__RAW DATA__.

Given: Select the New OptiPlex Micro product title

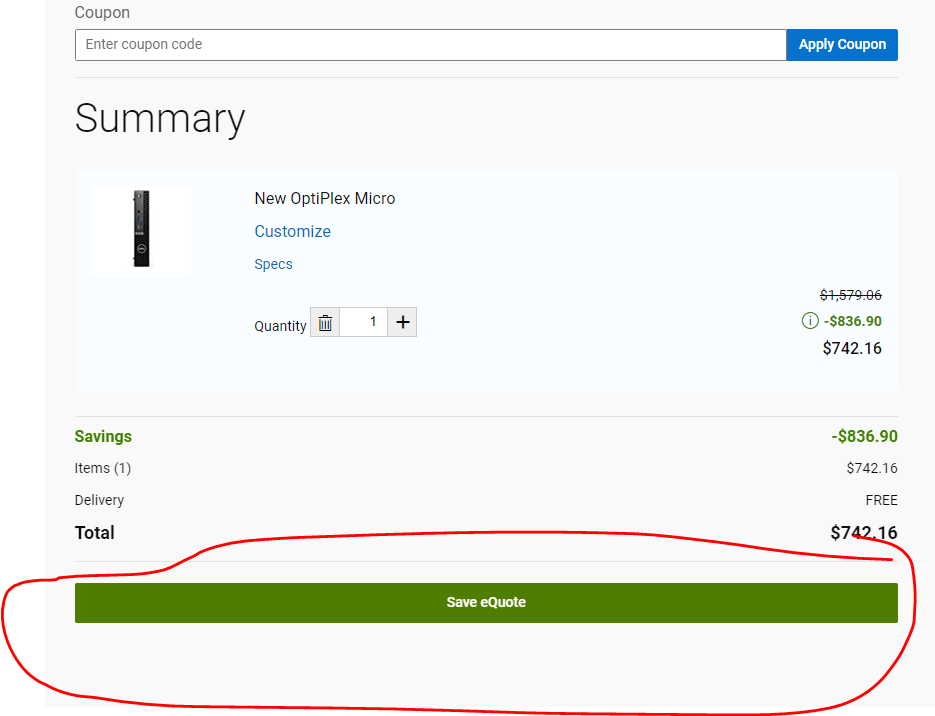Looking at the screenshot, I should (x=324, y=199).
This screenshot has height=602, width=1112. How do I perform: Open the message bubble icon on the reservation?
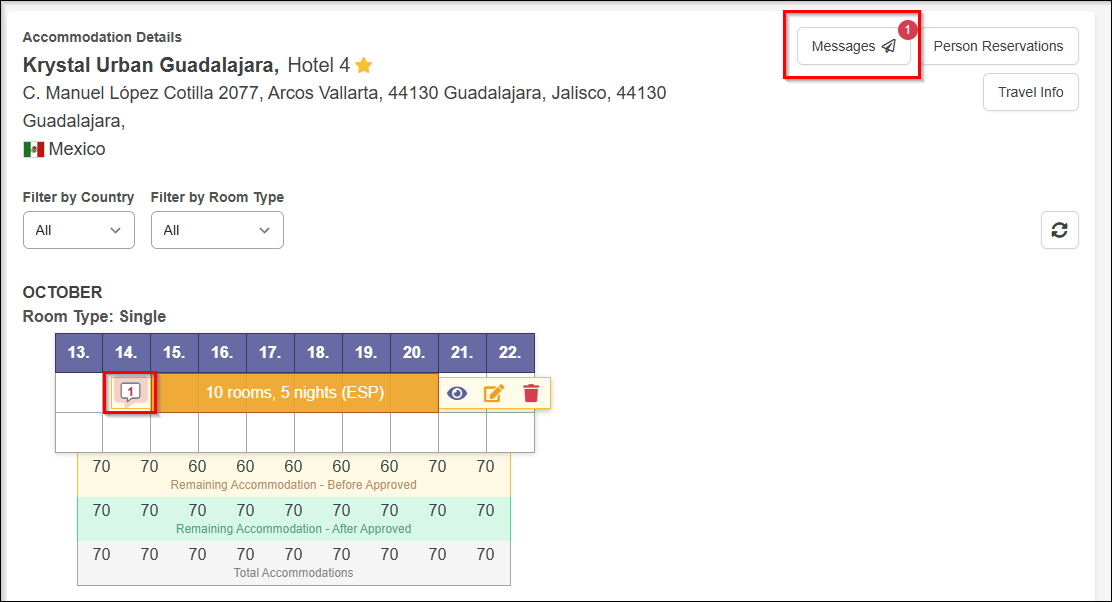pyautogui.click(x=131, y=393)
...
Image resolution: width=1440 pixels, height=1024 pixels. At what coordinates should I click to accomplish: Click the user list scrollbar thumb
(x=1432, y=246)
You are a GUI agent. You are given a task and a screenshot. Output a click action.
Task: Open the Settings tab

__WHAT THE TASK ASKS__. Above are the records; copy exactly the lines from the line with "Image resolution: width=1440" through the line with "Task: Open the Settings tab", both included.

__WRITTEN SOLUTION__.
Image resolution: width=1440 pixels, height=1024 pixels. At what coordinates should I click to accomplish: Click the user list scrollbar thumb
(x=1432, y=246)
You are a GUI agent. You are given a task and a screenshot. Output a click action.
Task: Open the Settings tab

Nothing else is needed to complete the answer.